══ RECORDS SHOWN

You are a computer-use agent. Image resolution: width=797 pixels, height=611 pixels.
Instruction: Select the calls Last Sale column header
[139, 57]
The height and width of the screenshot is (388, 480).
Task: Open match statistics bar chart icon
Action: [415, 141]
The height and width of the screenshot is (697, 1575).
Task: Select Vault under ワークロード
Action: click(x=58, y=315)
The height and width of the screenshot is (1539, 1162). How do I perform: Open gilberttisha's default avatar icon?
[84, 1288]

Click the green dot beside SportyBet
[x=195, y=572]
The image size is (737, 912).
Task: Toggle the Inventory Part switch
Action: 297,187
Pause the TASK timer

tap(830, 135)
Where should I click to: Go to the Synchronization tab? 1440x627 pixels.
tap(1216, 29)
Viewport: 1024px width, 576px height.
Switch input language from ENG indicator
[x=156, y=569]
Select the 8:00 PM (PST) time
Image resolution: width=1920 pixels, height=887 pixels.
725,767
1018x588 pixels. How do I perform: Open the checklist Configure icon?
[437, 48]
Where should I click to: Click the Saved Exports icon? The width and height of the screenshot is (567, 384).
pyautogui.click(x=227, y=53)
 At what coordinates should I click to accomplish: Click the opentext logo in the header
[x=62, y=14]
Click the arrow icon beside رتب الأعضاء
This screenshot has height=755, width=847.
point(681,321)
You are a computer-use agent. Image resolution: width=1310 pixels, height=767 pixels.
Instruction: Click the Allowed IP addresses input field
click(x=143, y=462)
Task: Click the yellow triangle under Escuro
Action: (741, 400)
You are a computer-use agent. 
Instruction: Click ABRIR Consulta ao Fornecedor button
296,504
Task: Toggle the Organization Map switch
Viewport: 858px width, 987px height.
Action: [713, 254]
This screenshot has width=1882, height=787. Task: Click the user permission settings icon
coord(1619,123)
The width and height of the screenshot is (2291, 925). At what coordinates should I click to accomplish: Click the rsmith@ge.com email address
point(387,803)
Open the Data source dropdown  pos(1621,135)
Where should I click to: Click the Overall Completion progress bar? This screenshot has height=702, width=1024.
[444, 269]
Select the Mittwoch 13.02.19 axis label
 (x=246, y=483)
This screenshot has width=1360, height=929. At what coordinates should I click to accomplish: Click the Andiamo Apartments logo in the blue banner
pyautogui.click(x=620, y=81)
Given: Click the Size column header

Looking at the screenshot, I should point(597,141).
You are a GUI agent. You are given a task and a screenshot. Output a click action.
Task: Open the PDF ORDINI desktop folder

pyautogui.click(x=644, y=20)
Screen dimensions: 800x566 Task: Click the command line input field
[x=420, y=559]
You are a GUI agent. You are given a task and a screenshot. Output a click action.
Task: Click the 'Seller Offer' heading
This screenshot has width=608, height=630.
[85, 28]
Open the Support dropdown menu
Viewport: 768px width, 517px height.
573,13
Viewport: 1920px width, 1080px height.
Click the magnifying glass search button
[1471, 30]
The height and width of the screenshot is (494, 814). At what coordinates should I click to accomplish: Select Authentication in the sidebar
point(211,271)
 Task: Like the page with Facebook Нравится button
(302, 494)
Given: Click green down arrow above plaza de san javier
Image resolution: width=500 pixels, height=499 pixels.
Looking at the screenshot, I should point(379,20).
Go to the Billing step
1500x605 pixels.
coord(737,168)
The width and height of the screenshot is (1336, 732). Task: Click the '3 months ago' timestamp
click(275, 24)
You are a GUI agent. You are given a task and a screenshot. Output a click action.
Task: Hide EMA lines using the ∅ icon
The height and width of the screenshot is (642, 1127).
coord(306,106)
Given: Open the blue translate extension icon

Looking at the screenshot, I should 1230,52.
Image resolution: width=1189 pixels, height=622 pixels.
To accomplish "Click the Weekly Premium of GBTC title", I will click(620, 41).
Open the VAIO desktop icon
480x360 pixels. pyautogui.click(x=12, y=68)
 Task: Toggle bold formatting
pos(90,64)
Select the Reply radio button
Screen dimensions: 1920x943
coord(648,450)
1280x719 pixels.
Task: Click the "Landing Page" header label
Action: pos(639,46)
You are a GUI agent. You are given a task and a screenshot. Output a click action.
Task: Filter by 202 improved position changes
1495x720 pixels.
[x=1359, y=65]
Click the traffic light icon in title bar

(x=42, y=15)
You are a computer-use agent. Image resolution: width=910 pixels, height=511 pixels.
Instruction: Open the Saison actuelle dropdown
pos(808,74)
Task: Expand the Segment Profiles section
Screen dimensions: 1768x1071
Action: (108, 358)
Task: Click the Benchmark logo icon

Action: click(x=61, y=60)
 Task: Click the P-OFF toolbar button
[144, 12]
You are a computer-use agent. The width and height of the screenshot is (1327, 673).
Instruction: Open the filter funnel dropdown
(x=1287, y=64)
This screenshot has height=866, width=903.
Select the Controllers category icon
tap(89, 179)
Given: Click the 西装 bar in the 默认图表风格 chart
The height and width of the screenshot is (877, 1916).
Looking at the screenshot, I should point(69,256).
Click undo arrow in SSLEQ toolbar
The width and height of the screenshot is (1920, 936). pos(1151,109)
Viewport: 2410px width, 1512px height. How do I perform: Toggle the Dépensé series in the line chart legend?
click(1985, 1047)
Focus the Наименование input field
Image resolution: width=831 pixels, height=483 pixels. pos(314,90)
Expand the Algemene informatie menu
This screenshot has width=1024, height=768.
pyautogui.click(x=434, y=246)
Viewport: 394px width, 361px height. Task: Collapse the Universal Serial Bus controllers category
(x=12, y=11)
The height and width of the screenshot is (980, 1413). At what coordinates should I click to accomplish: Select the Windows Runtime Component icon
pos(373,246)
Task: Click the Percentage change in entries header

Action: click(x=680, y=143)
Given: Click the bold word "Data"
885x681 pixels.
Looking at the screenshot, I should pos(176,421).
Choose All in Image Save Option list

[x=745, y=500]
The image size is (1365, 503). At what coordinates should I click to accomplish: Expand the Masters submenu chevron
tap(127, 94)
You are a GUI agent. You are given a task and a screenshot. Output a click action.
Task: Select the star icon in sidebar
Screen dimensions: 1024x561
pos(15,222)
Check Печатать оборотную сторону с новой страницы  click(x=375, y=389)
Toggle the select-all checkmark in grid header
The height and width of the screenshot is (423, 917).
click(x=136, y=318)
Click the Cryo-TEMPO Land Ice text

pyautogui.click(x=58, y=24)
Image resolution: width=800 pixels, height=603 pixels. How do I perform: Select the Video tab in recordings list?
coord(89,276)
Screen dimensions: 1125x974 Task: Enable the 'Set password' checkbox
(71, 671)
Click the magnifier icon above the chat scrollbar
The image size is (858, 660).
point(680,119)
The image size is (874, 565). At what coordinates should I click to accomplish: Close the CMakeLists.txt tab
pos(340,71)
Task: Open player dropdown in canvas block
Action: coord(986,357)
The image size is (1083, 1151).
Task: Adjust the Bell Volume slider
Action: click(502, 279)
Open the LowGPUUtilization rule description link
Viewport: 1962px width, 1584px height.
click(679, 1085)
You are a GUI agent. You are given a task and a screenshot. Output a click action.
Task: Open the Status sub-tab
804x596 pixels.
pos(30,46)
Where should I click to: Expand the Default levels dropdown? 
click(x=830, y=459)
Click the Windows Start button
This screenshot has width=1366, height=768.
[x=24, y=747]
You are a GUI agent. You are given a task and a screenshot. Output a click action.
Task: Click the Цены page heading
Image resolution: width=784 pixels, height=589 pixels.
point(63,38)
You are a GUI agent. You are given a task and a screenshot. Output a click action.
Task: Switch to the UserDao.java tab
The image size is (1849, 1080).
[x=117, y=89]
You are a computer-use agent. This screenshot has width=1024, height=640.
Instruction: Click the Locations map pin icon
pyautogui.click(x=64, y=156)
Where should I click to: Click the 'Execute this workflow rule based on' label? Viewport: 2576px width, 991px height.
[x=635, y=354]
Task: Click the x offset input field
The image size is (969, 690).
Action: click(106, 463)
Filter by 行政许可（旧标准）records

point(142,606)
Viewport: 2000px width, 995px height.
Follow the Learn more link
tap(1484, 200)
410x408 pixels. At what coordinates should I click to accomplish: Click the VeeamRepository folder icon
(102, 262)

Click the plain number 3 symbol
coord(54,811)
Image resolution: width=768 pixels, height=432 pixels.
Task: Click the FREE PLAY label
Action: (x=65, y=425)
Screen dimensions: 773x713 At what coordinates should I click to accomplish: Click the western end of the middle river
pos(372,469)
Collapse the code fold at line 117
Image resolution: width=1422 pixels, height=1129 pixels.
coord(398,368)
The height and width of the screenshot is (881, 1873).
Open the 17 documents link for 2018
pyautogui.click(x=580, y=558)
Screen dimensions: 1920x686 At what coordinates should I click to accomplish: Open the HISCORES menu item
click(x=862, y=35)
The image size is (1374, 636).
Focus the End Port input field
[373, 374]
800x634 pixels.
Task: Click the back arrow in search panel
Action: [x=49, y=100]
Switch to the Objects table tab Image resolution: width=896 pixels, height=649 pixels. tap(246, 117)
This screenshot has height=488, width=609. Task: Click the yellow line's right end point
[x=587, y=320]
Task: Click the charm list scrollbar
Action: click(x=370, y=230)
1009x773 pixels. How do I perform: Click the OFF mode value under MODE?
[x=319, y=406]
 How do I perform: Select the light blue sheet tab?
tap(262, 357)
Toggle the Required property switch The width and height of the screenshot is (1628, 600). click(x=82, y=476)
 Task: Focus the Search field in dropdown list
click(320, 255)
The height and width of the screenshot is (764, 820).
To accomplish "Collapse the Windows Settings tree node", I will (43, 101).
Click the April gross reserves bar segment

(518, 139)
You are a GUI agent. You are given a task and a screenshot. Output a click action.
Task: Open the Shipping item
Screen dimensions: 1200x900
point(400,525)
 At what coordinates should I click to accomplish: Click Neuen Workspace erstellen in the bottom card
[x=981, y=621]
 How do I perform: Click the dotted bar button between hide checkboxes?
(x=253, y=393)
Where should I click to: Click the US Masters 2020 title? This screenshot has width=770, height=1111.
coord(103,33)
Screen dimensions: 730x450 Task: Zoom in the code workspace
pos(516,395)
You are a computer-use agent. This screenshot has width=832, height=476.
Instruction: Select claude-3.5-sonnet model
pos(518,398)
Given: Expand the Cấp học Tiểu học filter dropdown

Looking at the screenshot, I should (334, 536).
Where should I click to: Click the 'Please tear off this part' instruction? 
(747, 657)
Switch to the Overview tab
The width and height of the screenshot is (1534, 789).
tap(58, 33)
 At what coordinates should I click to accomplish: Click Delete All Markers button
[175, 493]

════

▸ REQUIREMENT
Wherever the string "computer" appears in the records, copy the whole line.

▸ SOLUTION TO THIS EXERCISE
You are a computer-use agent. Image resolution: width=797 pixels, height=611 pixels.
You are a computer-use agent. Image resolution: width=1310 pixels, height=767 pixels.
You are a computer-use agent. 
You are a computer-use agent. Image resolution: width=910 pixels, height=511 pixels.
You are a computer-use agent. The width and height of the screenshot is (1327, 673).
You are a computer-use agent. This screenshot has width=1024, height=640.
You are a computer-use agent. This screenshot has width=832, height=476.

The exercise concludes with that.